I’d painstakingly greased my bundt pan with shortening and a basting brush, getting into the deep cracks. Ok I really hate that part. I like to spray everything to grease it but I’m still not sure if that works with a bundt pan. I didn’t flour the pan as the directions hadn’t suggested flouring. I was uncomfortable with that since I’d had that mess with my bourbon apple bundt cake not releasing in one piece. Oh well, we shall see, I decided.
I poured the cake batter into the pan carefully, putting blobs of batter around then using a small offset icing spatula to smooth it out and make sure it reached all of those carefully greased edges.
The recipe called for cinnamon and sugar to be sprinkled over the cake but I wanted to make it look like the cakes I’d seen in pictures. The green cake with some cherry pink frosting drizzled over it called to my inner child. Pink and green are so pretty.
Into the preheated 350°F oven the bundt pan went, with the timer set for 30 minutes. Directions said 45-50 minutes but I am a cake fanatic and always go low. Then I test every 5 minutes with a toothpick and pull the cake out the second it tests dry. I have rarely had a dry cake. My fanatic ways aren’t wasted!
My cake did test dry at 40 minutes. I let the cake cool for a couple of hours on a rack before removing it from the pan. My pan is heavy cast iron and when it heats up the cake does continue to cook for a few minutes even after it’s taken out of the oven. That’s another reason I was being super cautious about the baking time.
When I had the cake tipped out onto a serving plate I made a simple powder sugar glaze, adding maraschino cherry juice in small amounts until it was a good runny consistency. I drizzled it over the cake and let it set to firm up. Dessert would be heavenly!
And so it was. It was a “cool and groovy” slice of 70s perfection. Yes I do say that even today. I like the way it rolls off my tongue and I really dislike everything being “awesome”. That’s too extreme for me. If we exaggerate praise for everything, when is something really special? Ok, off my soap box. Cool. Happy 40th birthday, pistachio pudding!
Pistachio Bundt Cake
1 box yellow cake mix (I used Duncan Hines)

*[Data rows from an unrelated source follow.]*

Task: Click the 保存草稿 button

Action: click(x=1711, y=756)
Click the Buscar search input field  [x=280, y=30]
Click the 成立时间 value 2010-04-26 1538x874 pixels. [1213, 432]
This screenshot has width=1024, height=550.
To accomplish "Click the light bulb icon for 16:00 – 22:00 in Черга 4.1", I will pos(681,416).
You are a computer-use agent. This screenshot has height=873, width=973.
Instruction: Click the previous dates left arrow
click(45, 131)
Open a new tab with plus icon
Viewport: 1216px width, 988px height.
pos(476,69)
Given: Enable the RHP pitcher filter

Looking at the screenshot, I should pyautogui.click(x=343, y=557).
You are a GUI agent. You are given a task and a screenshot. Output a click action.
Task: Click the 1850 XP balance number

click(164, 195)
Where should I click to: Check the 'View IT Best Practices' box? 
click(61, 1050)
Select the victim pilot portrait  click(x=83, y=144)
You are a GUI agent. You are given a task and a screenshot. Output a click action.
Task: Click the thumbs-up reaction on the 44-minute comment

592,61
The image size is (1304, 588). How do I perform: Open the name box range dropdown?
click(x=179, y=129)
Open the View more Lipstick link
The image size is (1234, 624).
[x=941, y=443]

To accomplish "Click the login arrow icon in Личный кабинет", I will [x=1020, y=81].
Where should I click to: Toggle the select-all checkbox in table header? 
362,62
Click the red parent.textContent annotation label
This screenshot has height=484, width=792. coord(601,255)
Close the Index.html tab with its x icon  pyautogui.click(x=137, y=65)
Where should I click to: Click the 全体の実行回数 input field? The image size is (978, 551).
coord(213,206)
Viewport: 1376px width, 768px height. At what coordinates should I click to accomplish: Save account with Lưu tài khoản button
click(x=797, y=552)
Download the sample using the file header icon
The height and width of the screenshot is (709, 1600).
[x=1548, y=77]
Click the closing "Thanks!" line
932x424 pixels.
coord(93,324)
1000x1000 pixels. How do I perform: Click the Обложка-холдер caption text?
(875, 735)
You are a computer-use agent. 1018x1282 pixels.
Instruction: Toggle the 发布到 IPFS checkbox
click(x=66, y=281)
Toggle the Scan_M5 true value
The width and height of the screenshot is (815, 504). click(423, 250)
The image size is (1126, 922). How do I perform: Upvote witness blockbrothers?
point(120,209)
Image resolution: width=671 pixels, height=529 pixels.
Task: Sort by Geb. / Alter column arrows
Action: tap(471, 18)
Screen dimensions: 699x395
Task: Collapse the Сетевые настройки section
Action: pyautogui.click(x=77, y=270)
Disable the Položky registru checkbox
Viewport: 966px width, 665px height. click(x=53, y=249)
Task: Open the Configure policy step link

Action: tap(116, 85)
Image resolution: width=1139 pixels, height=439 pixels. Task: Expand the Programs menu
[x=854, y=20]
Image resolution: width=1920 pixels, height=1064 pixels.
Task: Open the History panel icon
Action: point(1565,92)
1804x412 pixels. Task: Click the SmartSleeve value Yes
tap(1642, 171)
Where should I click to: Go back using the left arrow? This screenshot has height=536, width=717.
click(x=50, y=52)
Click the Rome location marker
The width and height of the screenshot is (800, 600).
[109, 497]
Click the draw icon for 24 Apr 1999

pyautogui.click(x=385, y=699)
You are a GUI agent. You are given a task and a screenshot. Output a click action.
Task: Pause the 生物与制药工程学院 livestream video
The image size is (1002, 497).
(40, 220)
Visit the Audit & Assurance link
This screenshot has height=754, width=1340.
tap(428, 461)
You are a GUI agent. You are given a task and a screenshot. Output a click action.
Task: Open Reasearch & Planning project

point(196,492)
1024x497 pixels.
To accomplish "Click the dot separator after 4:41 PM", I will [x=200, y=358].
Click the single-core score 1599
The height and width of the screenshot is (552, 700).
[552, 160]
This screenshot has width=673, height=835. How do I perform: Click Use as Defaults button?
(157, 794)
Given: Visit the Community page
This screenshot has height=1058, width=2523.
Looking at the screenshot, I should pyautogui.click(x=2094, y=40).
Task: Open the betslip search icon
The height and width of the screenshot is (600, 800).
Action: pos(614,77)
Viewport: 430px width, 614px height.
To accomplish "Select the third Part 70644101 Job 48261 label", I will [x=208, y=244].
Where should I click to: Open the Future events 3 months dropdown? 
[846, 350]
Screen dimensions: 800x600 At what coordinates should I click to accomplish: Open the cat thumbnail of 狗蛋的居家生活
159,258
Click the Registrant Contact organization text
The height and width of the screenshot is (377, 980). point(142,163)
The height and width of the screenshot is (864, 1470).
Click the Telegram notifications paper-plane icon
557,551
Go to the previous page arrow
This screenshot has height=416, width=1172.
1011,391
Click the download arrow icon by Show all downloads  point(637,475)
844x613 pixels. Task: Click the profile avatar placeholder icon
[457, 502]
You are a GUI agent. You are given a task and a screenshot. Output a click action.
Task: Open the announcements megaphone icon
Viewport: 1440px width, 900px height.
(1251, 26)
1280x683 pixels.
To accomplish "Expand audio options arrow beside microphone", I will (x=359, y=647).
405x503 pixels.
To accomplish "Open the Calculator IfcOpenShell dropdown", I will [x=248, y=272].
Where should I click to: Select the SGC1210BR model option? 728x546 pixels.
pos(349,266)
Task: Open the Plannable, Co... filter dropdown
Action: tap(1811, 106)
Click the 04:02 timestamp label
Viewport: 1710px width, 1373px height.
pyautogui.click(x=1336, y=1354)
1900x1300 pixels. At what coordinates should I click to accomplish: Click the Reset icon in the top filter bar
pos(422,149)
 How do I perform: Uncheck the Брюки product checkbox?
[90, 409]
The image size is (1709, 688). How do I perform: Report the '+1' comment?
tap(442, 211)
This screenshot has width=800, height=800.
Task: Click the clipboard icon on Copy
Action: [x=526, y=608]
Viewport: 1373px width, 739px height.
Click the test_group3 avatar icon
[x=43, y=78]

1 small box instant pistachio pudding mix (I used Royal)
4 eggs, beaten (if you use a mixer to beat the cake, this isn’t necessary)
½ cup oil (I used canola oil)
¼ cup water
½ cup sour cream
¼ cup sugar mixed with 1 teaspoon cinnamon (optional if frosting cake)
Icing: 1 cup powdered sugar and a few teaspoons maraschino cherry juice
Preheat oven to 350°F. Grease bundt pan well.
Combine all but sugar and cinnamon and mix or beat until well blended and no lumps remain, about 2 minutes.
Pour into pan and smooth top with a spatula or knife.
Bake for 40-50 minutes, until a toothpick tests dry. Remove from oven and set on rack to cool for several hours.
Gently loosen sides of cake with a butter knife. Place cake plate on top of pan and tip upside down to remove cake.